We treated 268 patients with relapsing-remitting MS, the drug significantly slowed relapses and reduced brain lesions over six months. We observed a dose-dependent reduction in neurofilament light chain (NfL), a key biomarker for neurodegeneration. The drug halved confirmed disability progression, so we continued with an open-label extension, where 254 patients were enrolled. After two years, 94.2% of patients were free of 12-week confirmed disability worsening.
Vidofludimus calcium was initially developed as a DHODH inhibitor, which is excellent for treating inflammation and reducing brain lesions and relapses. During clinical trials, we discovered it is also a potent activator of Nurr1, a target linked to neuroprotection. Our drug’s potential ability to activate Nurr1 could explain its neuroprotective effects, making it particularly exciting for treating neurodegenerative conditions.
Beyond MS, Parkinson’s disease could be a potential next step, as Nurr1 activation is highly relevant. We are exploring preclinical research opportunities in this area. Once we advance vidofludimus calcium further in MS, we may consider partnerships or clinical expansions into other CNS diseases. How significant is the potential impact of Nurr1 activation?

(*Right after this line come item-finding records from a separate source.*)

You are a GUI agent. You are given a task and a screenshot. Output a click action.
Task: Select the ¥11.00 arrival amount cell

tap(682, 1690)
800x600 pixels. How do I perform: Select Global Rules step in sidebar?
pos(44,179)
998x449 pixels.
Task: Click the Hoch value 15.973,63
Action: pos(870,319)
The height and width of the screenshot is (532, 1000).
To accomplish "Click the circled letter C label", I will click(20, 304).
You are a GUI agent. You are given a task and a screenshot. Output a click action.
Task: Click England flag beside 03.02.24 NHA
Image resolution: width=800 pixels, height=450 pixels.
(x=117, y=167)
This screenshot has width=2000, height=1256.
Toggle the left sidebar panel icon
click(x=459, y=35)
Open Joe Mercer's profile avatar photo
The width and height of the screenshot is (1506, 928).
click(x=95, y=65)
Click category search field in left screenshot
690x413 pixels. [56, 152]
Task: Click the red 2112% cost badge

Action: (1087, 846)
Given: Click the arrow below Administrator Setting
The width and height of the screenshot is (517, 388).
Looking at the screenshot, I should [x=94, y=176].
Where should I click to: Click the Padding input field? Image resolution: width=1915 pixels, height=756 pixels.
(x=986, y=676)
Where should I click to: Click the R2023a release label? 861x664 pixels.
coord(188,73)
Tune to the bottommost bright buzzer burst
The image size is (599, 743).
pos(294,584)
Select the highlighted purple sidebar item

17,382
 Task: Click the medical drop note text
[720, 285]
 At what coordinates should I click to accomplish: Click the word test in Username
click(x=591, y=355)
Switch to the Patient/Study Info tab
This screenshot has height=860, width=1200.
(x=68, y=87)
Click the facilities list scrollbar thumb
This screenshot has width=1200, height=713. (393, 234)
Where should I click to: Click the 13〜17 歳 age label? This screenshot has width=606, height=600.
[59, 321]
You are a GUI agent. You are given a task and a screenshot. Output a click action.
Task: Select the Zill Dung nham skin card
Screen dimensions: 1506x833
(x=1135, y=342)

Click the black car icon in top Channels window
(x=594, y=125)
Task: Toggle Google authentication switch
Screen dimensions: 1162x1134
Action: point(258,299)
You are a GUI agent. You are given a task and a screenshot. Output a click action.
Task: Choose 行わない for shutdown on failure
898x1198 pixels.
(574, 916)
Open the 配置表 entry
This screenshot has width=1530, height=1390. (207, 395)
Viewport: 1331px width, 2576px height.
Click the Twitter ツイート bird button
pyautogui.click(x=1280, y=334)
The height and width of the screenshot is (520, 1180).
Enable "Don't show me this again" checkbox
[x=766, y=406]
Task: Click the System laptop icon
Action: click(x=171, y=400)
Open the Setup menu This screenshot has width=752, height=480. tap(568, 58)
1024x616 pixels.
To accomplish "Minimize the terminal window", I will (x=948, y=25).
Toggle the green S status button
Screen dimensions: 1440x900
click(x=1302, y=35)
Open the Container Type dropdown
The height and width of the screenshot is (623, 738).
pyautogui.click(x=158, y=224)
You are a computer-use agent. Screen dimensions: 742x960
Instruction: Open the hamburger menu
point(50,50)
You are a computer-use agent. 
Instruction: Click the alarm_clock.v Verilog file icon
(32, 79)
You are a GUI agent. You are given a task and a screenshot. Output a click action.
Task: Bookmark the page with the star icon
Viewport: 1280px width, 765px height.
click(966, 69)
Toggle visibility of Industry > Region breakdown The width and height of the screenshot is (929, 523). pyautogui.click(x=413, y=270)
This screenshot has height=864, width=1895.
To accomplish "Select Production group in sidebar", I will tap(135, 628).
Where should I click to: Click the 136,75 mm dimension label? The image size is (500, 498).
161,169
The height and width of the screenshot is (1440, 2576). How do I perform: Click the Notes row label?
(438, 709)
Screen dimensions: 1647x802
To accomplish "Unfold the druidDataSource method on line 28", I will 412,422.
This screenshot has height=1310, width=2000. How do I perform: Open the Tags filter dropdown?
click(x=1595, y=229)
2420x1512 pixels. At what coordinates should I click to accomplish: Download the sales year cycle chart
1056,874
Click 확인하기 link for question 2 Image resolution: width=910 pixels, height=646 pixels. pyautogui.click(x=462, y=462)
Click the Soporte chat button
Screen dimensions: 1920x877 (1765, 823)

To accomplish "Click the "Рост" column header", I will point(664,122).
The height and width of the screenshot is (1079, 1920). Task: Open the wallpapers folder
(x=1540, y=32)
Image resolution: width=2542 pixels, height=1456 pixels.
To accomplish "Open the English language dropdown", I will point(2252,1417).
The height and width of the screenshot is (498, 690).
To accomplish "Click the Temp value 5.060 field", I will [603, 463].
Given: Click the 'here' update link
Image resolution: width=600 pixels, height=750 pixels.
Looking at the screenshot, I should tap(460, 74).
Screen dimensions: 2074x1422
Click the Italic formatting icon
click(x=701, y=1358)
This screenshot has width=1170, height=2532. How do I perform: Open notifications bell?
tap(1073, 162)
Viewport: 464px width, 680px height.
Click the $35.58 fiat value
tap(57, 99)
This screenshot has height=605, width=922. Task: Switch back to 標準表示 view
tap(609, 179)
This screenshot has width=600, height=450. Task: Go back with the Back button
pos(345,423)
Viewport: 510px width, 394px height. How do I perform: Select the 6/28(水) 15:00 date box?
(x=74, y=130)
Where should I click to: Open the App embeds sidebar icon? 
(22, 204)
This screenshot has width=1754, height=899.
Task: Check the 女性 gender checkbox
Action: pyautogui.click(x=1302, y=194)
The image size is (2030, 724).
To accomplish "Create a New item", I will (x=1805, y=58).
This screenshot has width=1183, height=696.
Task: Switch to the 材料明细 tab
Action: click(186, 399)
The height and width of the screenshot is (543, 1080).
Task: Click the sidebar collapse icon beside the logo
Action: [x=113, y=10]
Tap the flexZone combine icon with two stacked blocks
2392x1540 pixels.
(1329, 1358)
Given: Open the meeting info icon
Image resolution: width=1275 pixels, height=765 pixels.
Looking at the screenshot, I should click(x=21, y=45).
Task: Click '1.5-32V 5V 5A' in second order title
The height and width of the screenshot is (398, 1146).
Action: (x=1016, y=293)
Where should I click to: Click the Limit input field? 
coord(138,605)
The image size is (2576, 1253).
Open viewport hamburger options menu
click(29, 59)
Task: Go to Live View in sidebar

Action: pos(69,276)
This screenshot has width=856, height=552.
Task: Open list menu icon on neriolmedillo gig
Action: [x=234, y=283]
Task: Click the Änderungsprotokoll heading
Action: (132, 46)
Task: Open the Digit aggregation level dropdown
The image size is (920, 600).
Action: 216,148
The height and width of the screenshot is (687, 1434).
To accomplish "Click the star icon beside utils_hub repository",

If our phase 3 trials confirm the disability protection we observed in phase 2, vidofludimus calcium could become a game-changer. Stopping or slowing disability progression, combined with a strong safety and tolerability profile, makes it highly attractive for both patients and doctors. Unlike existing therapies, it has no monitoring requirements and offers a safer switch option for patients who develop infections, for example on anti-CD20 therapies. This makes vidofludimus calcium a perfect complement to existing treatments.

Trevor Castor Founder, President and CEO APHIOS
Where is Aphios focusing its research in treatments for Alzheimer’s?
Our research on Alzheimer’s disease focuses on mitigating neuroinflammation – a key driver of disease progression. In aging brains, the CCR5 gene becomes increasingly active, contributing significantly to inflammation that disrupts synaptic connectivity and accelerates cognitive decline. Evidence from the HIV field, where individuals lacking CCR5 exhibit resistance to infection, underscores the receptor’s role in immune modulation.
We are repurposing maraviroc – a molecule used in HIV treatment to block CCR5 – by encapsulating it in nanoparticles. This formulation enables effective crossing of the blood-brain barrier, reducing neuroinflammation while potentially lessening the side effects, such as brain bleeding. By blocking CCR5, our strategy aims to preserve synaptic function and slow the progression of Alzheimer’s disease. How do nanoparticles assist in drug delivery for central nervous system (CNS) disorders?
Nanoparticles offer a promising means to traverse the blood-brain barrier due to their lipid-based composition, which is very biosimilar to this barrier. Once inside, the nanoparticle can deliver its therapeutic cargo directly to the brain.
We are also looking at an active targeting mechanism, in which we enhance delivery by attaching ligands – such as sugar moieties – to the nanoparticle surface. How is Aphios exploring cannabinoids for treatment of CNS disorders?
We are investigating use of cannabinoids to rebalance the endocannabinoid system. Cannabis contains over 600 cannabinoids, each exhibiting unique biological activities. Many of these compounds have a short duration of action, limiting their utility for chronic conditions.
Our strategy involves selecting specific cannabinoids – such as CBD – and encapsulating them in nanoparticles to extend their time in the body. This sustained-release approach aims to convert an acute treatment into one suitable for chronic use.
Cannabinoids have already been approved for use in epilepsy and multiple sclerosis cases. We are looking to move into chronic applications across pain, disease and anxiety.